By 1996, Rooms To Go had become Florida's fastest-growing furniture retailer. In order to avoid saturating the Florida market, Rooms To Go expanded into Atlanta, Georgia; Charlotte, North Carolina; and Chattanooga and Nashville, Tennessee. In 1998, Rooms To Go expanded into Texas, a move that led to a 20 percent growth in revenue from the previous year.

In 1997, Rooms To Go became the first major furniture chain to offer stores exclusively for children's furniture, filling a large gap in the youth market. In 2018, Rooms To Go acquired outdoor furniture store chain Carls Patio and created Rooms To Go Patio, a division specializing in outdoor furniture. In 2023, Rooms To Go acquired The Great American Home Store, a four-store chain in the Memphis, Tennessee region.

== Distribution centers ==

- Suwanee, Georgia
- Dunn, North Carolina
- Arlington, Texas
- Katy, Texas
- Seffner, Florida
- Lakeland, Florida
- Pearl River, Louisiana
- Lebanon, Tennessee

== Products ==
=== Rooms To Go Kids ===
In 1997, Rooms To Go opened its first Rooms To Go Kids location in Marietta, Georgia, a division that specializes in baby and children's furniture.

=== Rooms To Go Patio ===
In 2018, Rooms To Go acquired outdoor furniture store chain Carls Patio and began a rollout of Rooms To Go Patio stores, a division that specializes in patio and other outdoor furniture. Rooms To Go Patio operates both as a standalone store format and as dedicated sections within existing Rooms To Go showrooms.

=== Cindy Crawford Home ===
Rooms To Go began a design partnership with Cindy Crawford in 2005. The Cindy Crawford Home collection focuses on living room, bedroom, and dining room furniture.

=== Disney Collection ===
Also in 2005, Rooms To Go landed Disney's first license to produce children's bedroom suites featuring Disney characters. Rooms To Go's Cinderella, Winnie the Pooh, and Pumpkin Carriage bedrooms were nominated as the most innovative new products launched that year under the Walt Disney & Co. label.

=== NFL Collection ===
In the summer of 2008, Rooms To Go rolled out a licensed line of customizable NFL furniture after striking a deal with the National Football League.
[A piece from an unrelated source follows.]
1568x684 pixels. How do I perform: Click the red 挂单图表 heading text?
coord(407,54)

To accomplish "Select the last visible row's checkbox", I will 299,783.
=== Sofia Vergara Collection ===
In March 2013, Rooms To Go announced a partnership with Modern Family star Sofia Vergara. Vergara said: "My relationship with Rooms To Go began over 15 years ago when I moved to the United States as a single mother, and furnished my first apartment entirely from their store." The Sofia Vergara Collection includes contemporary living room, bedroom, and dining room sets.

=== Eric Church "Highway to Home" ===
Rooms To Go began selling Eric Church's "Highway to Home" furniture collection in 2016.